• [Passage for review]:
--------------------------------
What is the Internet of Nano Things (IoNT)?

What is the Internet of Nano Things (IoNT)?

The Internet of Nano Things (IoNT) is a convergent point where nanotechnology, the Internet of Things (IoT) and Industry 4.0 meet. The premise of the IoNT is pretty simple, it is essentially a nanoscale version of the IoT. These areas also converge within sensors that can be used in conventional IoT systems, but the IoNT is the manifestation of a small-scale IoT systems that is ideal solution for remote environmental monitoring and medical applications.

To understand how IoNT systems work, we must first look at the conventional IoT systems that are now being put in place to create smarter sensor networks and more automated processes. The IoT is a collective of sensors networks, data collectors and transmitters that send data from multiple entry points through the cloud into a centralised location. Once all this data has been brought together in one place, advanced algorithms, artificial intelligence processes—such as machine learning, deep learning or artificial neural networks—analyse the data without human input and spot trends, patterns and anomalous data points by comparing historical data with the real-time data. This enables the IoT to be self-sufficient, without the need for human interaction, unless the system alerts an operator to a problem—which it finds through its analyses. The IoNT, in essence, is a miniaturised version of these systems which employ very small sensors and data network hubs to transmit data over long distances. As it stands, IoNT systems are not as well-developed as their IoT counterparts, but their ability to gather data using such small sensor points makes them useful for applications that are not compatible with other (bulkier) sensor networks.

So, how does an IoNT system work? Much like the IoT, there are various components within the IoNT network which communicate with each other to transfer the data over long distances. In IoNT systems, the different components communicate in two ways. These are through the transmission (and subsequent receiving) of electromagnetic waves and through molecular communication which uses information that has been stored and encoded within molecules. Given their small size, the initial sensor points can’t transfer the data as far as other IoT systems, so many of the smaller hubs which collect the data need to be near each other. But there are larger components which can transfer the data over long distances.

There are four basic components to an IoNT system. These are called the nano nodes, nano-routers, nano-micro interface devices, and gateways. The smallest component is the nano node. These are colloquial to sensors in conventional IoT networks and are essentially basic nanomachines. Because of their small size and small internal memory, the operations that they can perform are limited, as is the distance that they can transmit data. However, many nano nodes can be connected to one or more nano-routers—much like where sensors transmit the localised data to a localised hub before sending the information over long distances. Nano-routers are much larger than the nano nodes, and therefore possess a much higher computational power that enables them to collect and aggregate all the data from the surrounding nano nodes and transmit this data over long distances to the nano-micro interface device.

However, there is not just one nano-router in an IoNT system. Nano-routers exist where there are a collective of nano nodes. So, for example, in medical applications, nano nodes could be clustered in the chest and in the leg and a nano-router would be needed for each cluster. Similarly, for remote monitoring applications, any location that uses nano nodes will need its own independent nano-router. The nano-router controls the exchange of commands between each nano node before sending it to the nano-micro router. Once the data is at the nano-micro router, the date is converted to the microscale by using a combination of nano-communication methods and classical computing

protocols. Once here, the data is then controlled by the gateway, which allows the data to be accessed remotely using the internet.

So, the IoNT does show some similarities with how IoT systems operate, but the small size of the components means that some of the hubs need to be closer together. However, the smaller size will enable the manifestation of applications which are more suited to smaller scale systems.
--------------------------------
• [Supplied information]:
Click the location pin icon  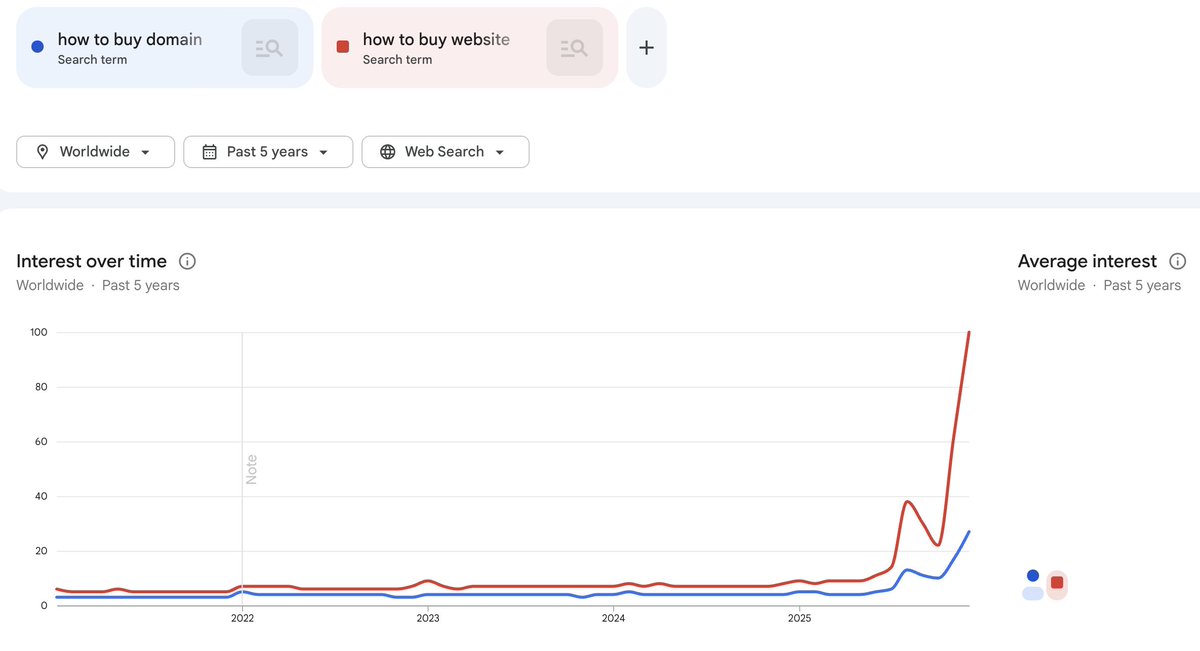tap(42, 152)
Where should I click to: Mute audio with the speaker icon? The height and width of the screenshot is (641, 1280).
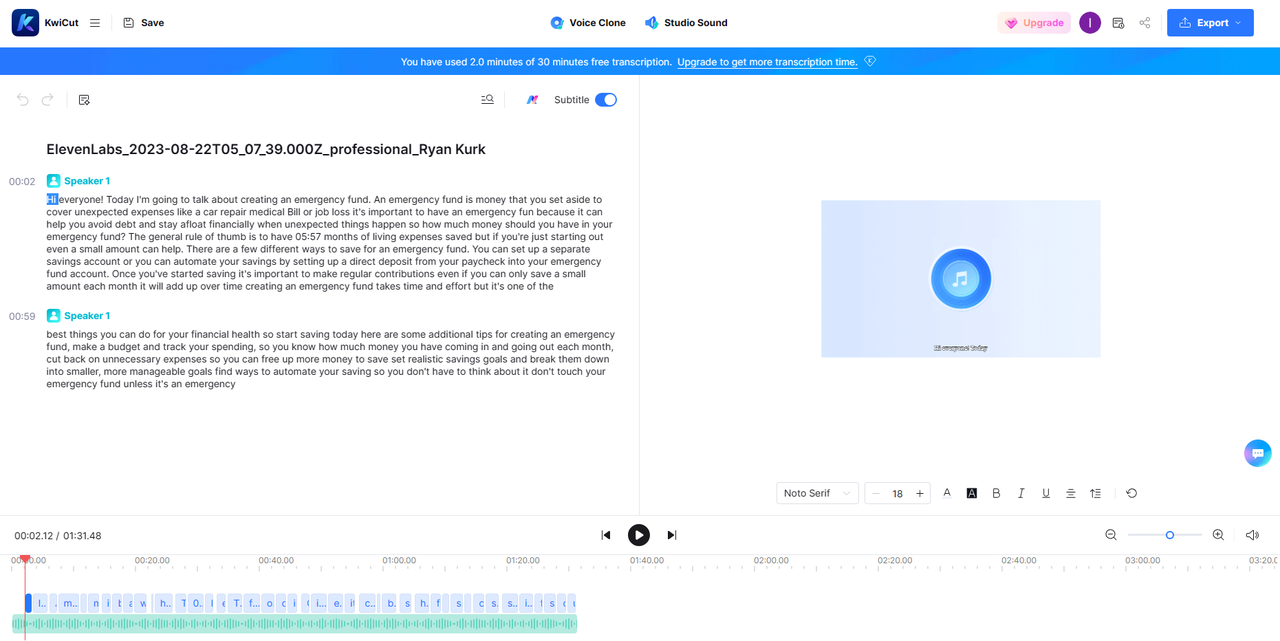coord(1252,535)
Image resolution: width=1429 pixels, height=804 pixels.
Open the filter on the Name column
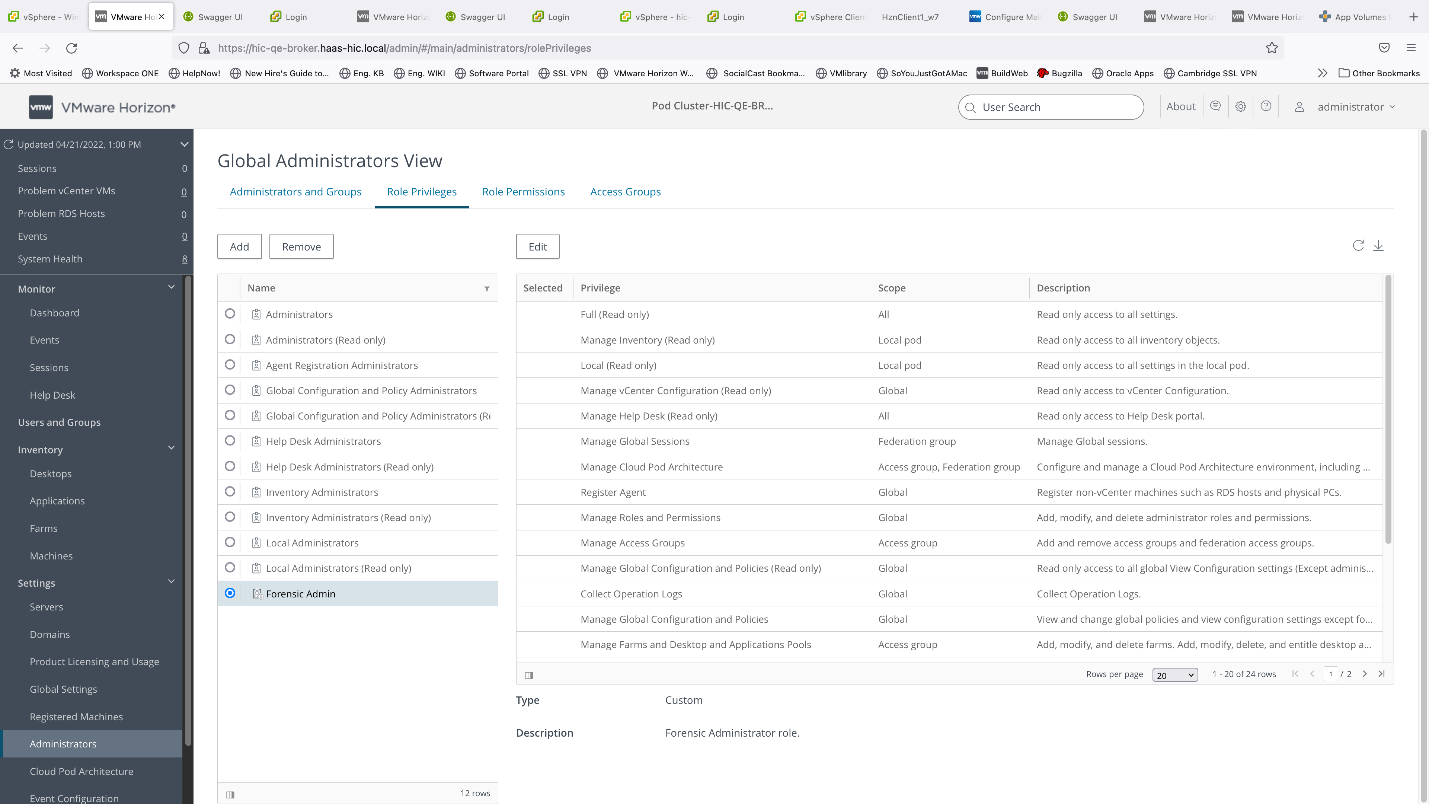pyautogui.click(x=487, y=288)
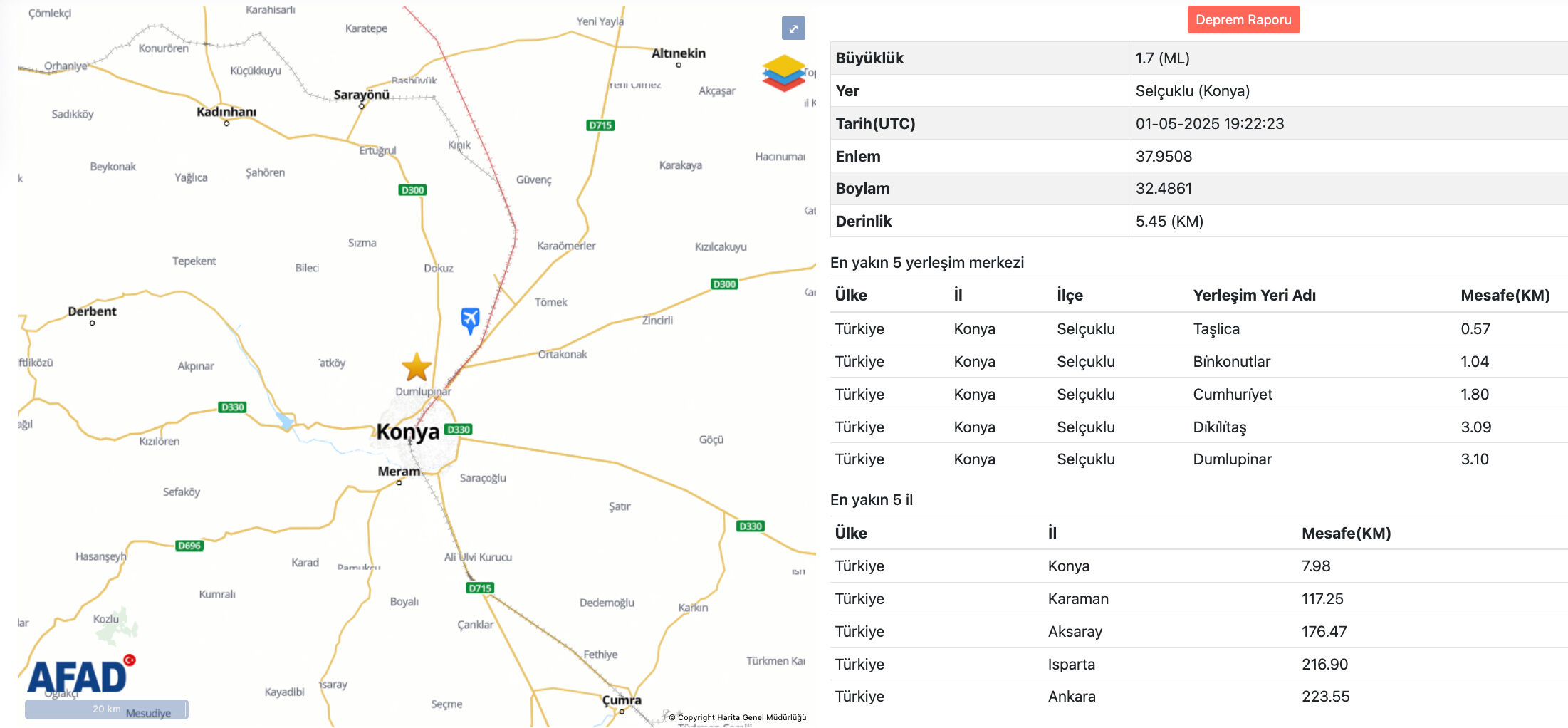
--------------------------------
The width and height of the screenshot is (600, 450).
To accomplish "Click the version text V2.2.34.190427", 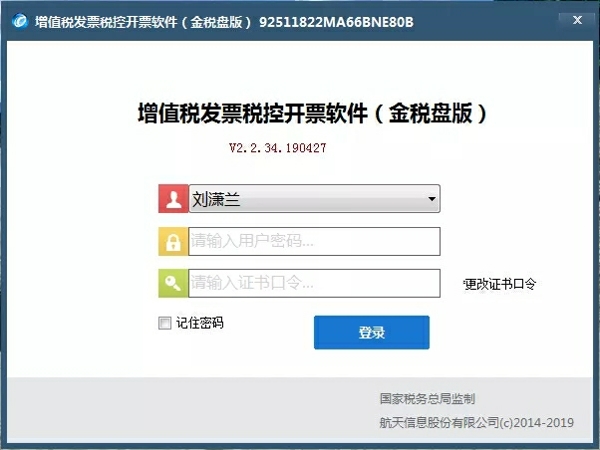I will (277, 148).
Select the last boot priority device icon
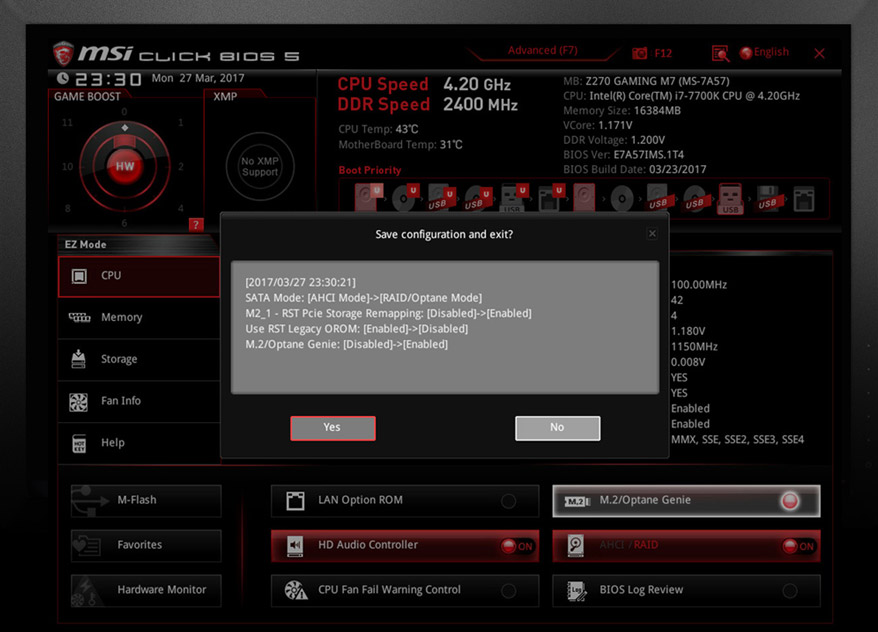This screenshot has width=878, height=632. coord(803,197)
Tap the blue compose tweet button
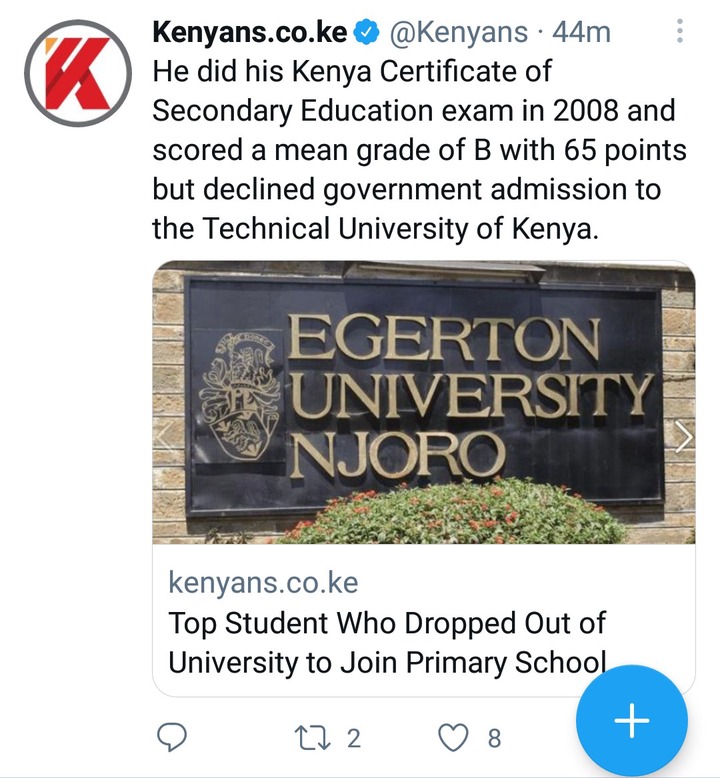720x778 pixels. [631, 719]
--------------------------------
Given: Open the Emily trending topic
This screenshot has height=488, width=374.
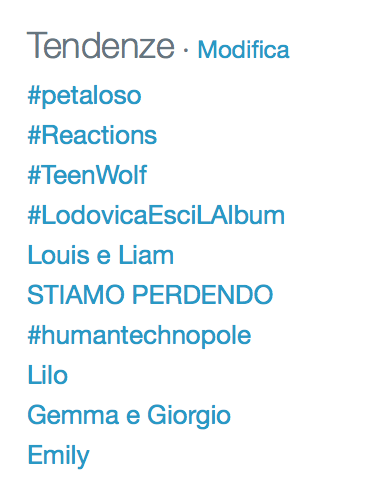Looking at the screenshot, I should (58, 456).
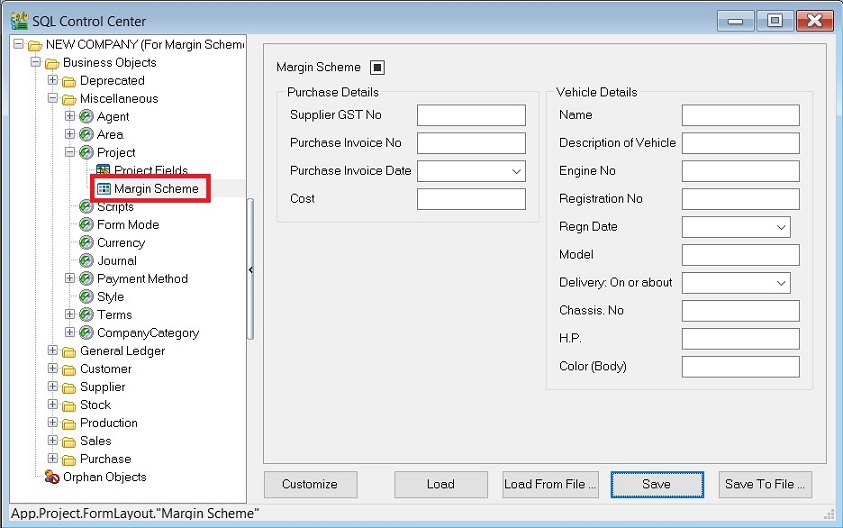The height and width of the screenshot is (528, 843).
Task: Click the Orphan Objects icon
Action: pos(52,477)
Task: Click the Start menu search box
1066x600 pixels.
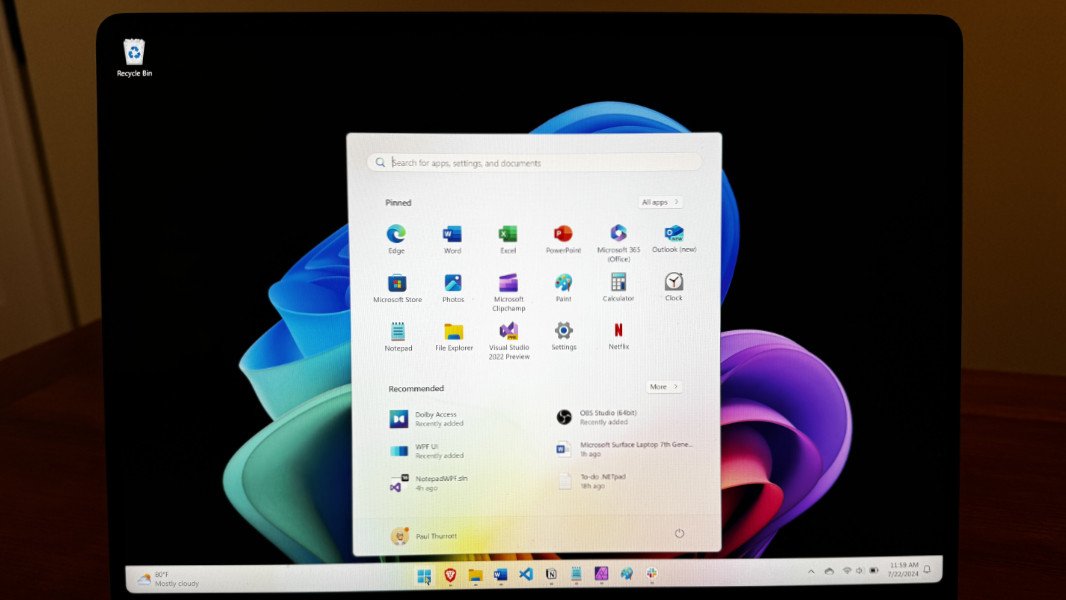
--------------------------------
• [The task]: Copy the Internet of Nano Things passage from "protocols. Once here, the" to "smaller scale systems.", putting "from a distance" in place of "remotely".

• [Task response]:
protocols. Once here, the data is then controlled by the gateway, which allows the data to be accessed from a distance using the internet.

So, the IoNT does show some similarities with how IoT systems operate, but the small size of the components means that some of the hubs need to be closer together. However, the smaller size will enable the manifestation of applications which are more suited to smaller scale systems.